__What is needed__
For the records that follow, please set down exactly the lines between the one holding "[Instagram] (293, 79)" and the one holding "View preferences (158, 2546)", inclusive, and only those.

__Given entries__
========================================================================
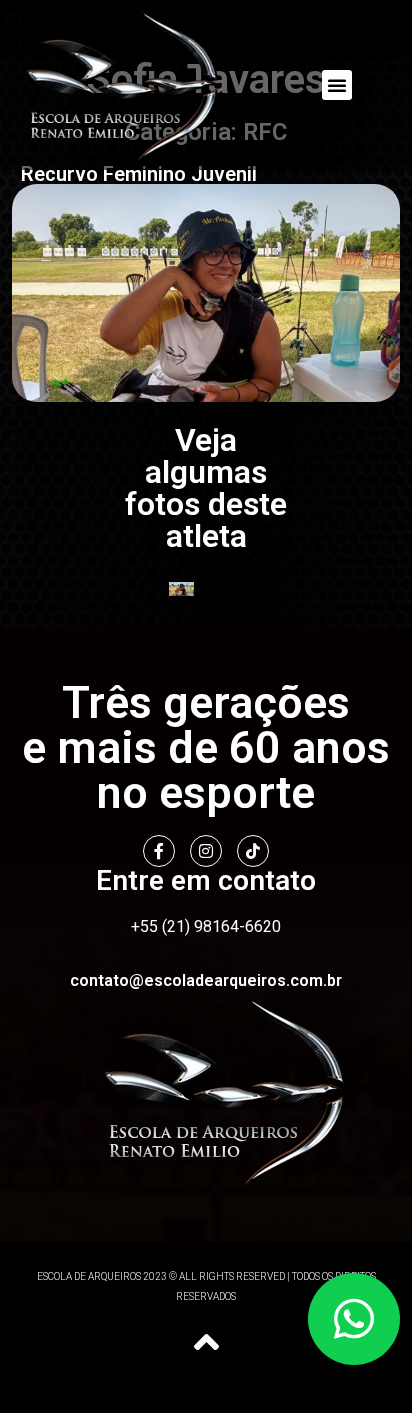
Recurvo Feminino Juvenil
========================================================================
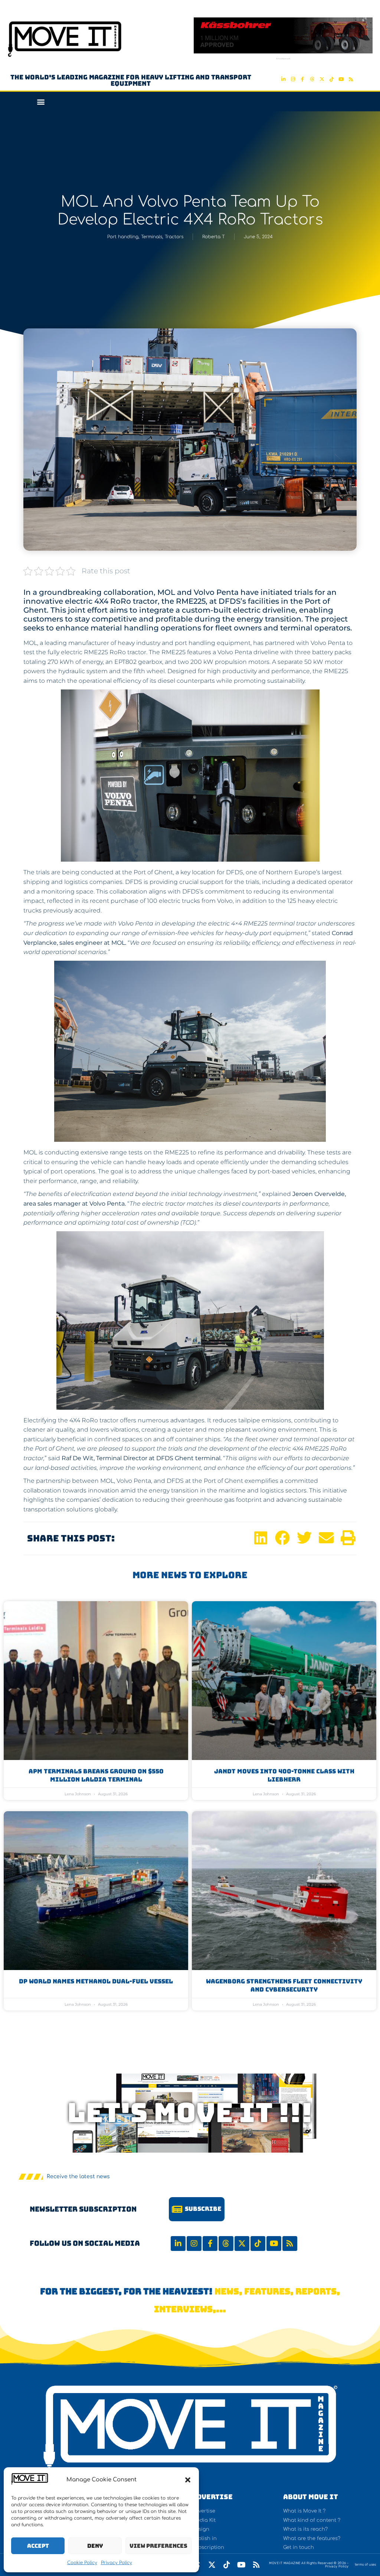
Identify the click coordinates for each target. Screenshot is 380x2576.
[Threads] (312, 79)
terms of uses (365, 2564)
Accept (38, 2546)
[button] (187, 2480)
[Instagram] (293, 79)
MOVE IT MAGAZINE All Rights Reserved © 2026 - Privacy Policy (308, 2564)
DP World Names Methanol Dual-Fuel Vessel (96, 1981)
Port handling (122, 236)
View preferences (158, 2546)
========================================================================
__Expected output__
[Instagram] (293, 79)
MOVE IT MAGAZINE All Rights Reserved © 2026 - Privacy Policy (308, 2564)
DP World Names Methanol Dual-Fuel Vessel (96, 1981)
Port handling (122, 236)
View preferences (158, 2546)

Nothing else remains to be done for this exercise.